The study, conducted by Alina Rodriguez at the Uppsala University in collaboration with international colleagues, examined 12,500 children and found a correlation between the mothers body mass index (BMI, weight in relation to height) at the time she became pregnant and symptoms like hyperactivity and concentration problems in the child.
"Many children are being diagnosed with ADHD and at the same time there is an epidemic of obesity in the world, with more and more women already overweight at the time they become pregnant," Rodriguez said.
"If it turns out that the mother's weight is of significance and, together with other factors, can influence ADHD-like symptoms in the child, we have not only found a contributory cause but also a potential avenue for preventive work that can enhance the well-being of both mother and child," she added.
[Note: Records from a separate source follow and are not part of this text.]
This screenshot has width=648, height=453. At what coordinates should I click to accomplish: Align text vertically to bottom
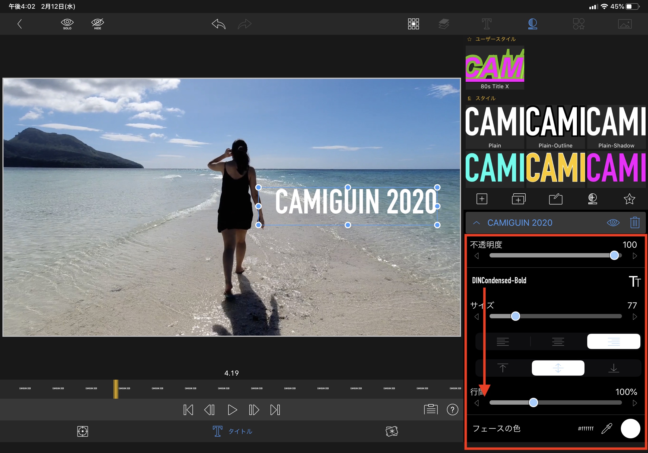click(613, 368)
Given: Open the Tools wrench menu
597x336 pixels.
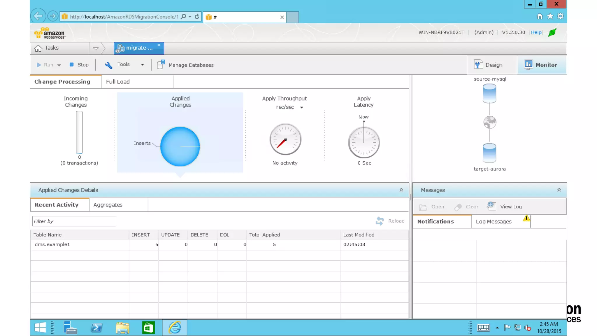Looking at the screenshot, I should 109,65.
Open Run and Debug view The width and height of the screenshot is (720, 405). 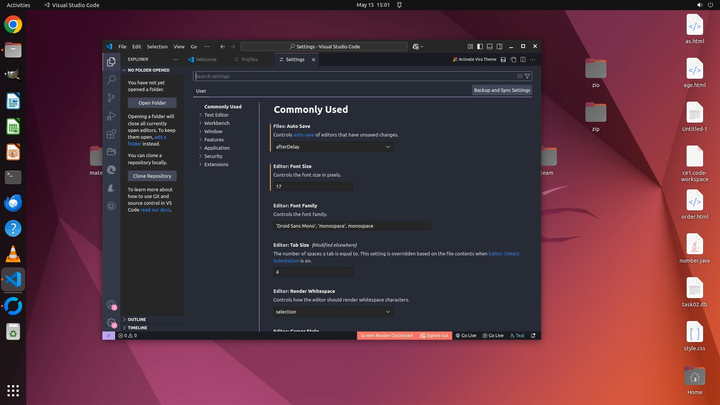[111, 116]
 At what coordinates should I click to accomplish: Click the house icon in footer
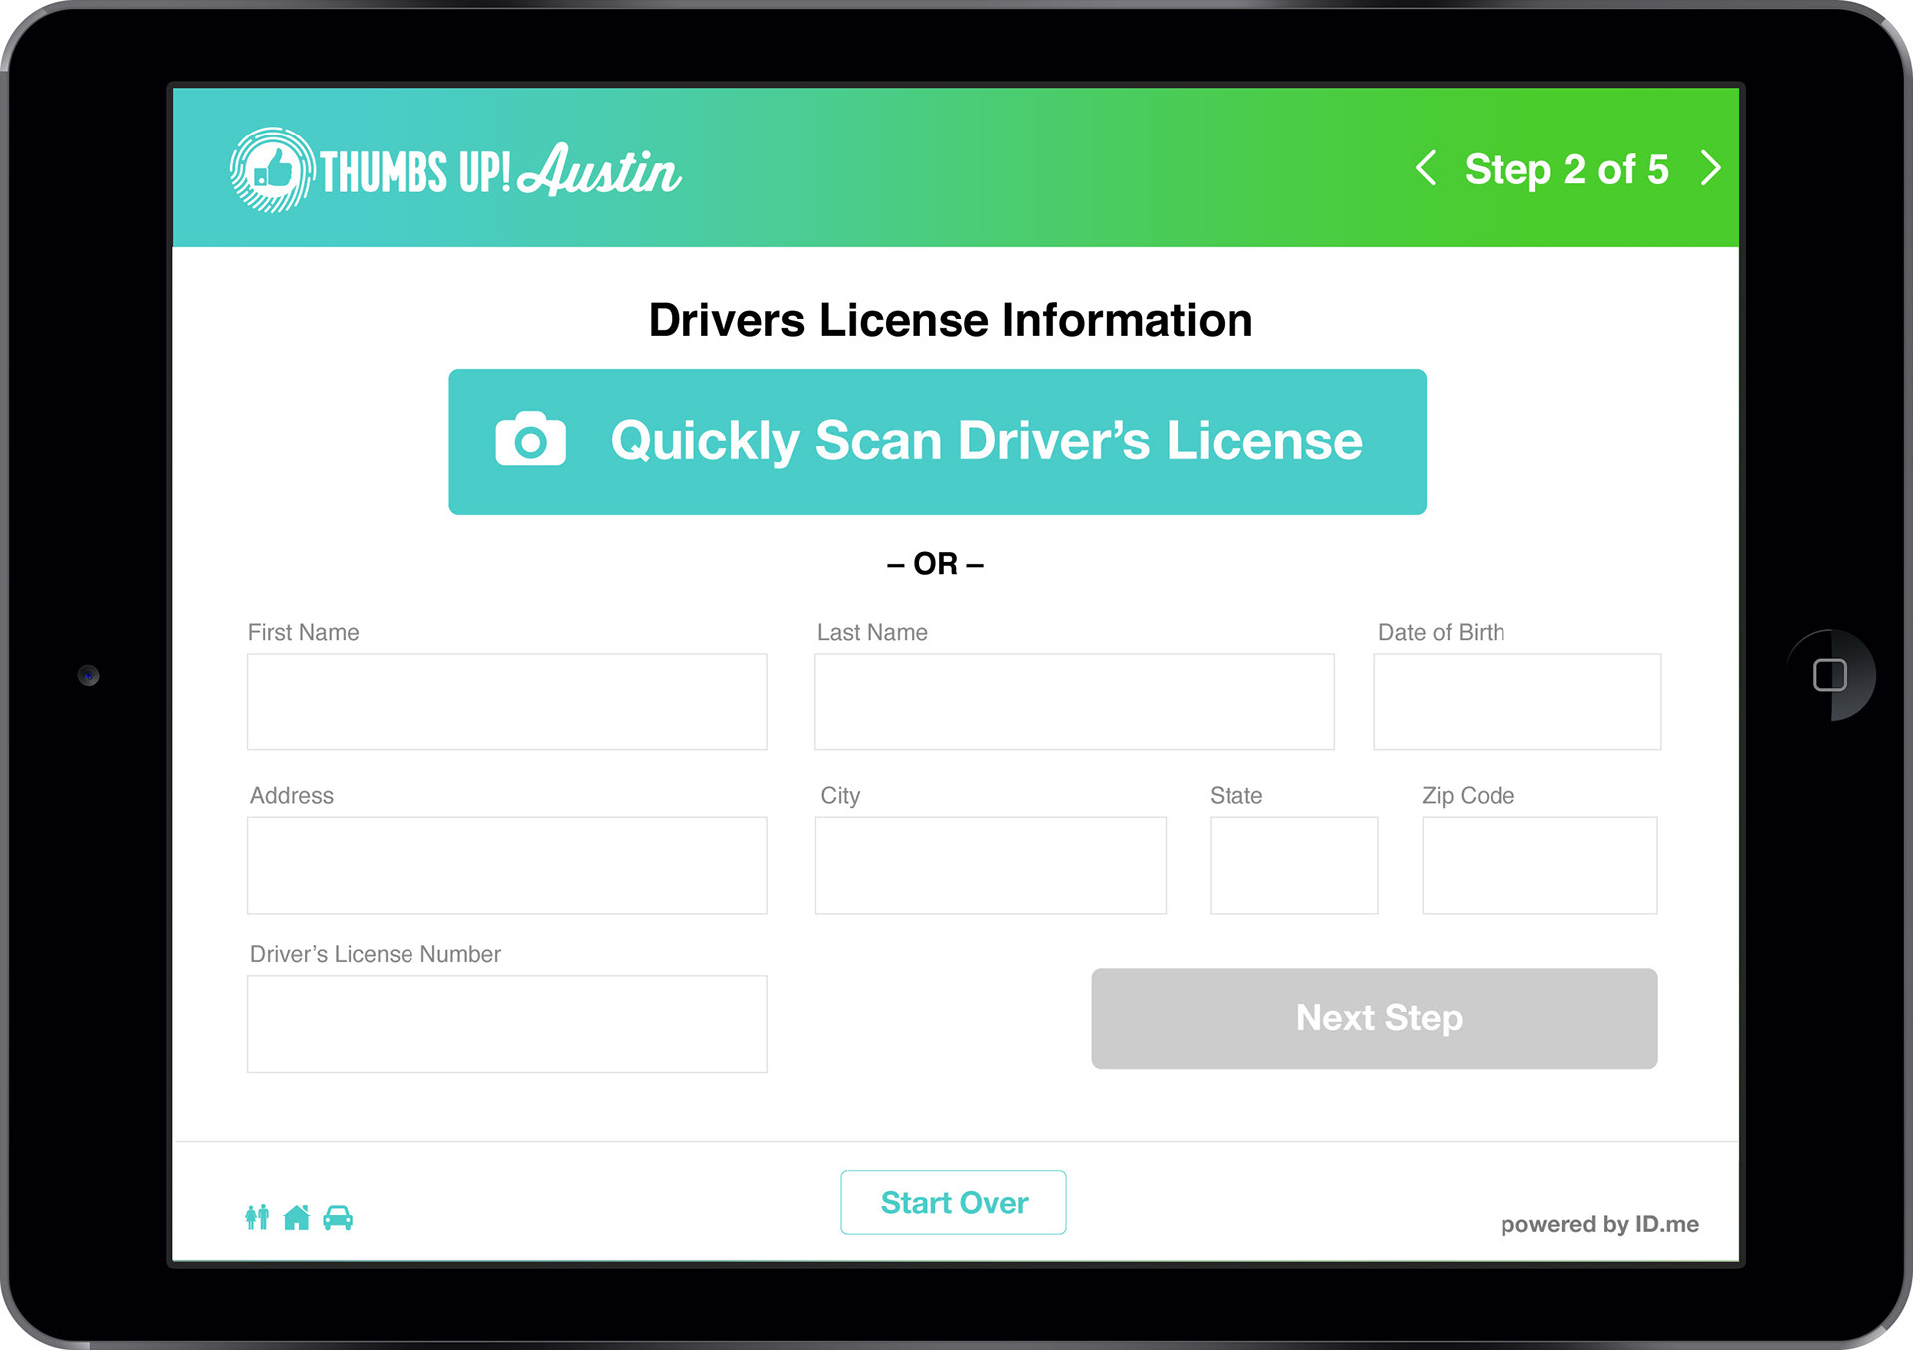point(296,1216)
In the study, the children were monitored from their time in the womb up to school age, when their teachers were asked to answer a questionnaire about the child's behaviour.
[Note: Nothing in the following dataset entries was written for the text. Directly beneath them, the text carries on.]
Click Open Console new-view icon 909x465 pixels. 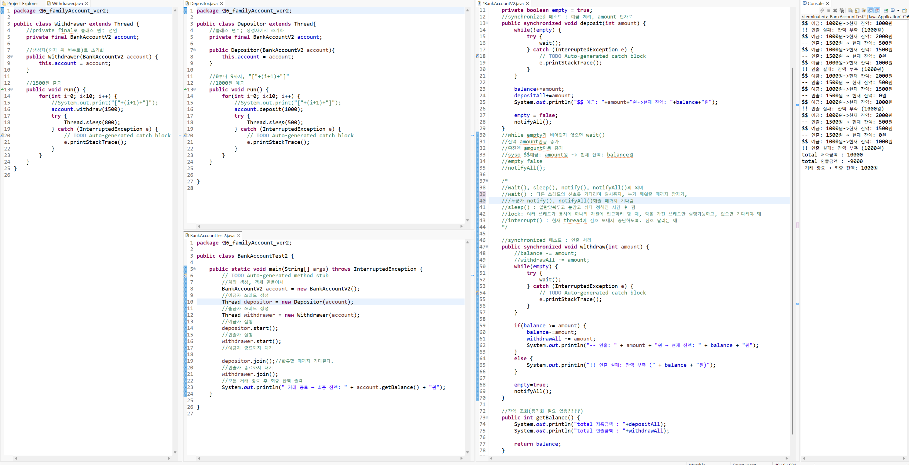(904, 11)
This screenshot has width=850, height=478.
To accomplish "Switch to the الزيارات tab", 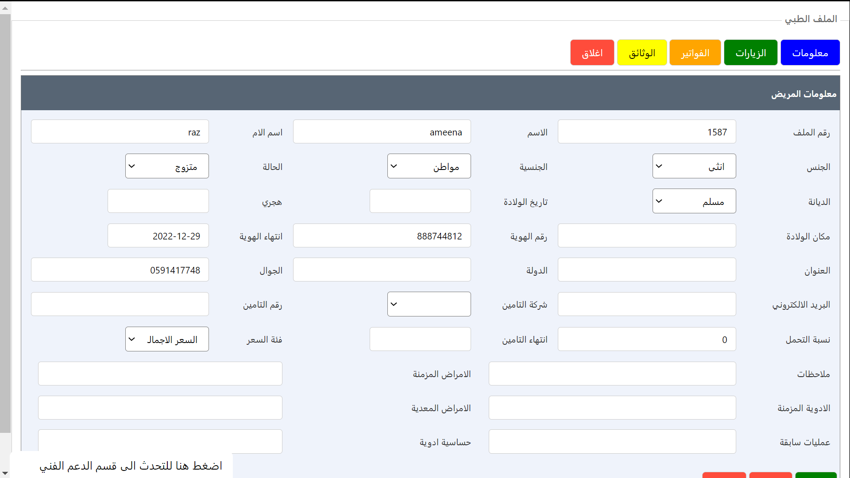I will [x=750, y=53].
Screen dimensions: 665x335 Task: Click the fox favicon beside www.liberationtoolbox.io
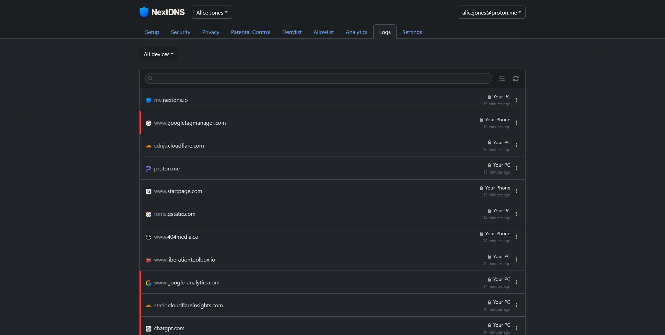pyautogui.click(x=148, y=260)
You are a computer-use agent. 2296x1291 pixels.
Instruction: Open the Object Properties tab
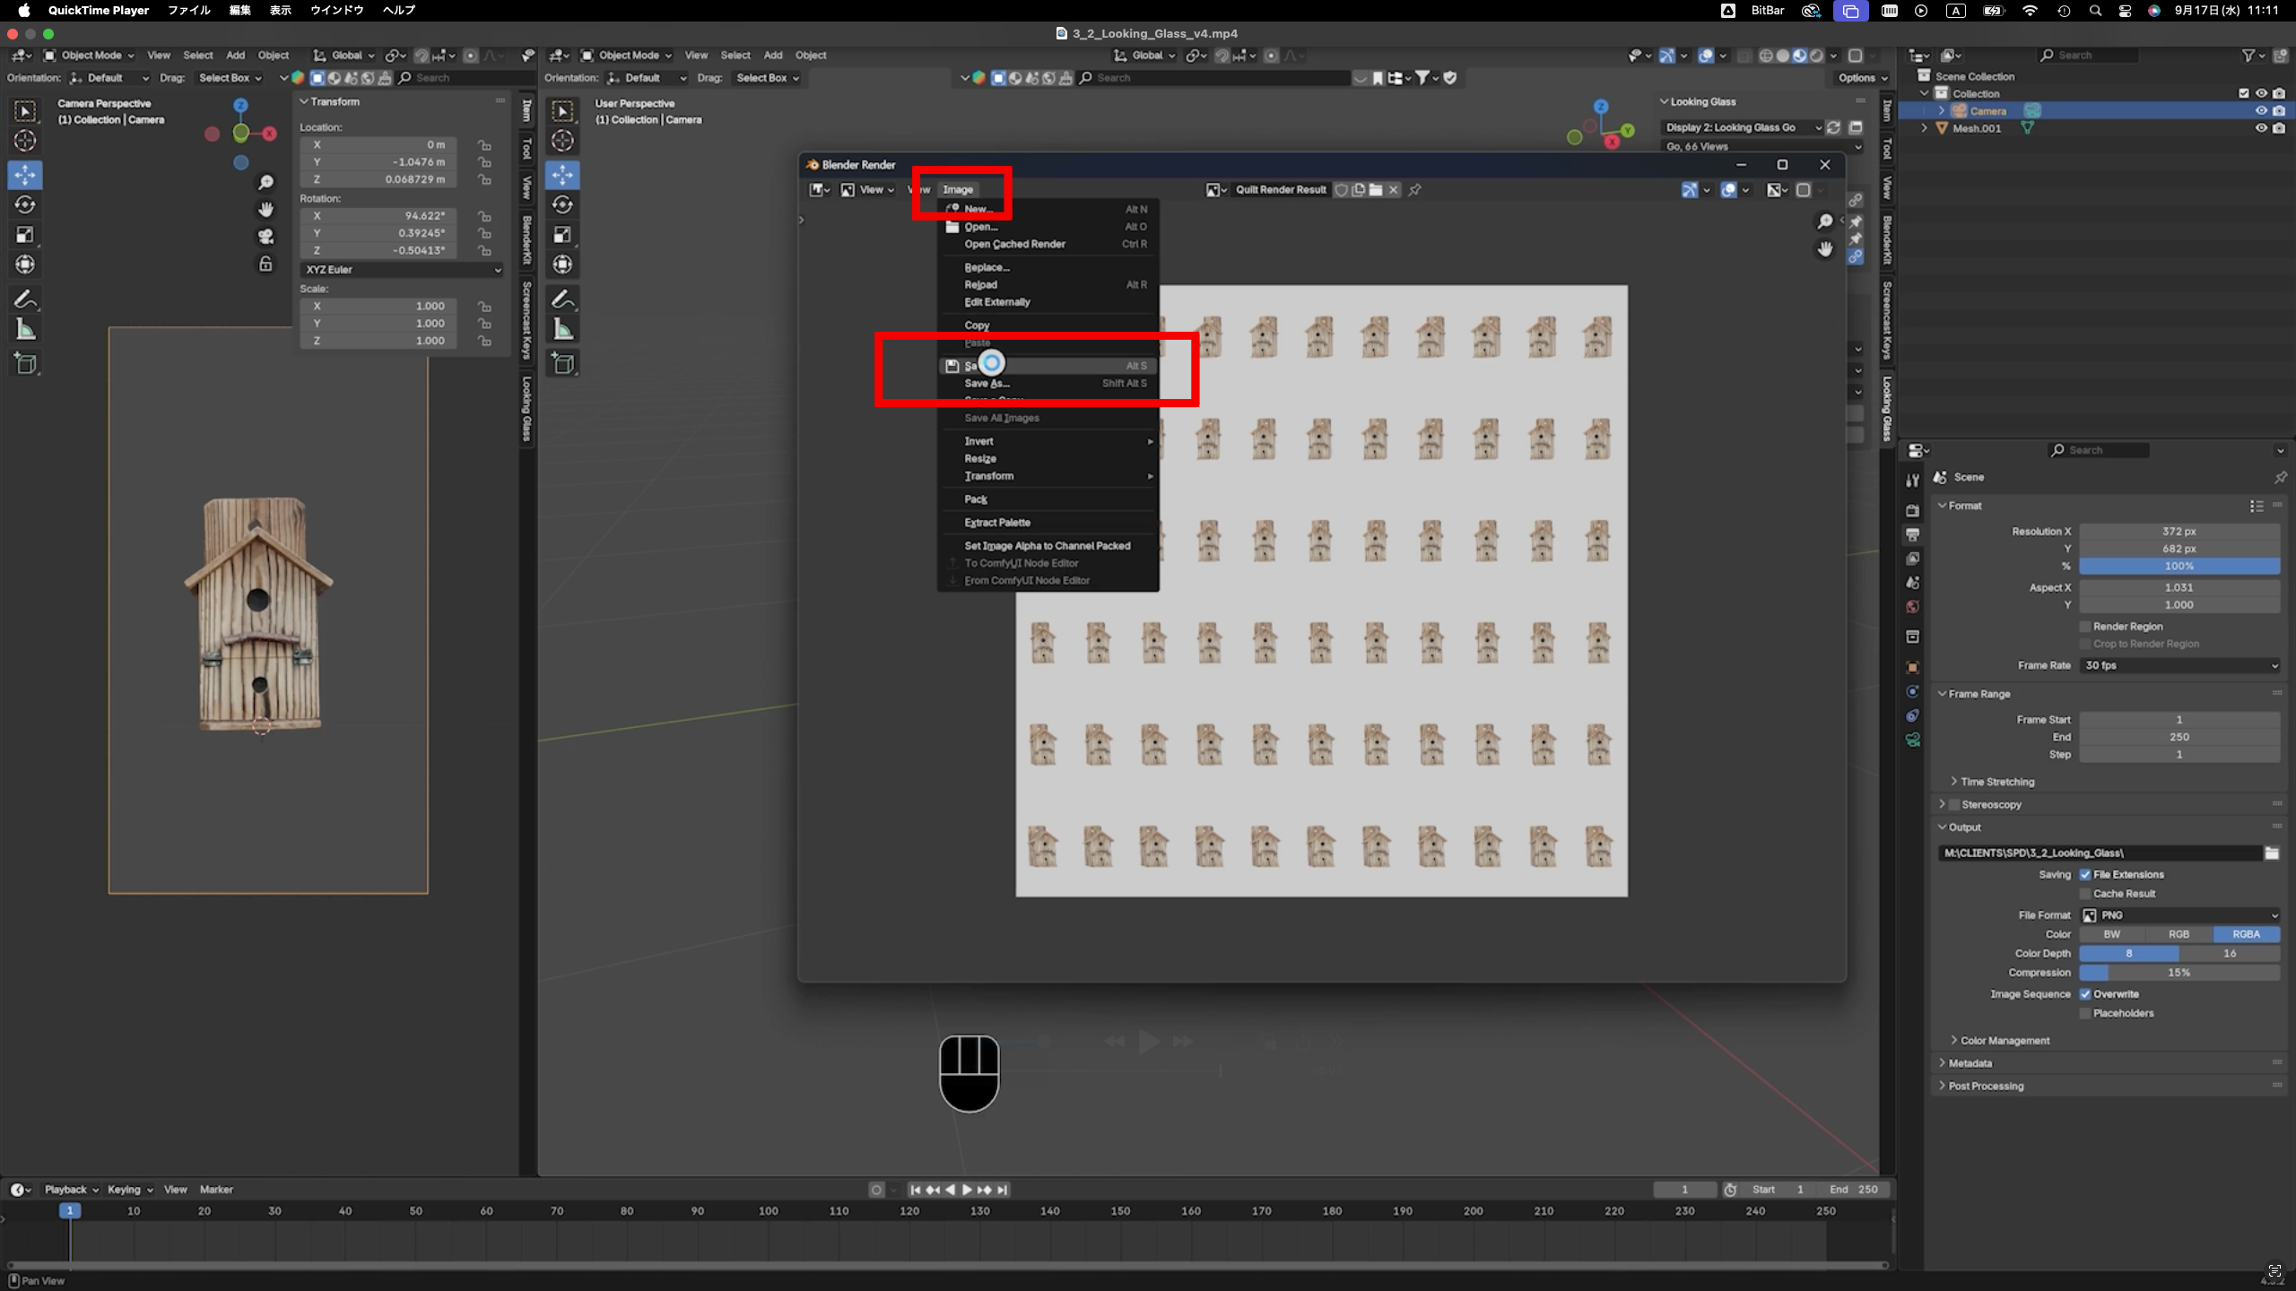(1913, 666)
The analysis found that roughly one out of ten children had marked difficulties with their attention span and with hyperactivity.
"How many of them actually have ADHD cannot be determined solely on the basis of the questionnaire responses, however," Rodriguez said.
The link between mothers' body mass index and child symptoms was also found in cases where the women were moderately overweight.
Expectant mothers who were already overweight and moreover gained a considerable amount of weight during the course of the pregnancy ran a greater risk of having a child who would later show signs of ADHD than did women of normal weight who experienced the same weight gain during pregnancy.
"It is important that women start off pregnancy at an optimal body weight. It has been well documented in recent years that mothers overweight is associated with increase risk for a number of complications both to herself and to her child. Our results could be yet another problem to add to the list. But it is not good to be extremely thin either," Rodriguez said.
The study is issued online in the International Journal of Obesity.